Location: Michigan, United States
Date Posted: 9/16/2007 11:56:26 AM
Waymark Code: WM2785
Published By: Groundspeak Premium Member silverquill
Views: 48

Long Description:
From the website at (visit link)

The Ypsilanti Freighthouse, as part of the Michigan Central Railroad complex, played a
vital role in the growth and development of the City of Ypsilanti and all of southeastern
Michigan. The Michigan Central Railroad (MCRR) completed its first major railroad
line in the State from Detroit to Ypsilanti in January 1838, with the first train arriving on
February 8. Ypsilanti was founded in 1823 on the Huron River, which provided an
abundant source of waterpower. It was the second incorporated village in Michigan and
was selected as the terminus of this first rail line because the MCRR, as it pushed the
railroad west toward Chicago, viewed it as a location with great potential for growth.
Prior to the railroad, interior mobility and trade in Southeastern Michigan had depended
upon the Sauk Trail, or “Chicago Road,” which today is known as U.S. Route 12. The
coming of the railroad to Ypsilanti made access into the farmlands of Michigan’s frontier
easier for the entire area. Similarly, flour mills, saw mills and various industries along
the railroad could then ship goods across the country and abroad. By the time of the Civil
War, Ypsilanti was connected to an elaborate transportation system that sent goods to
large ports such as Toronto, Quebec, New York and Boston. The railroad continued as
Washtenaw County’s primary transportation infrastructure until after World War II.

Traveling by railroad was so popular in Michigan that within the first year nearly 200 passengers were transported daily from Detroit to Ypsilanti. The structures from this early period of railroading in Ypsilanti included a wooden passenger station, freighthouse, and a large woodshed that housed locomotive fuel. The increased
commercial traffic allowed several businesses to flourish in the immediate vicinity of the
Michigan Railroad complex. Most notably was the Follett Hotel, built in 1859 by
Benjamin Follett, who was involved in the construction of the new brick depot in 1863.
Today the entire area is known as Depot Town, the second organized business district in
Ypsilanti.
In 1864, a brick depot replaced the wooden one. It has, however, had a difficult history,
and only a portion of it is still located across the tracks from the Freigthouse. It was once
a grand three-story station complete with an integrated Second Empire tower. It was so
severely damaged by a fire in May 1910 that the tower and entire second floor were
removed and the roof lowered to its present one-and-a-half story height. Then in 1939
several freight cars, moving west, careened off the tracks near Cross Street and whipped
into the side of the depot causing extensive damage. The structure was rebuilt once again
to its present configuration. In 1984, Amtrak discontinued its service to the Ypsilanti
Depot and then sold it to a private party in 1987. Although the depot still exists, efforts,
beginning in the late 1980s to adaptively reuse it, have failed to materialize. Fortunately,
the 1878 Freighthouse remains nearly intact.
Between the arrival of the railroad in 1838 and the end of service in 1984, Ypsilanti
established itself as a center for the transportation of goods into and out of the area. The
Freighthouse remains as an important complement to the depot that contributed to the
success and activity of a larger railroad complex.
The Freighthouse was built in 1878 in response to the burgeoning commerce in the area.
Construction lasted four month and was completed by contractor C.T. Douglas from Aurora, Illinois.

» GIVEN DATA:

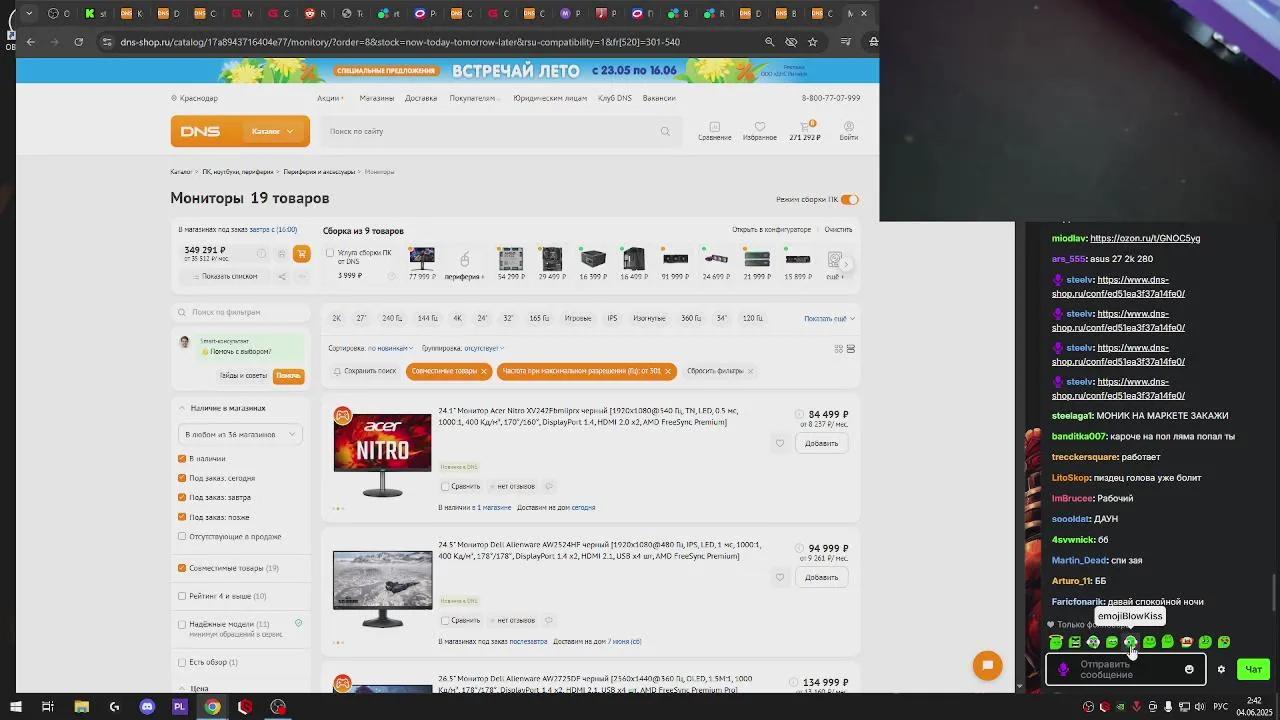Open emoji picker in chat message box
Image resolution: width=1280 pixels, height=720 pixels.
tap(1189, 669)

» STATED EXERCISE: According to the Ypsilanti Freighthouse text, which contractor completed construction of the Freighthouse? The listing has no role in this exercise.

» RESULT BELOW: C.T. Douglas from Aurora, Illinois, completed it.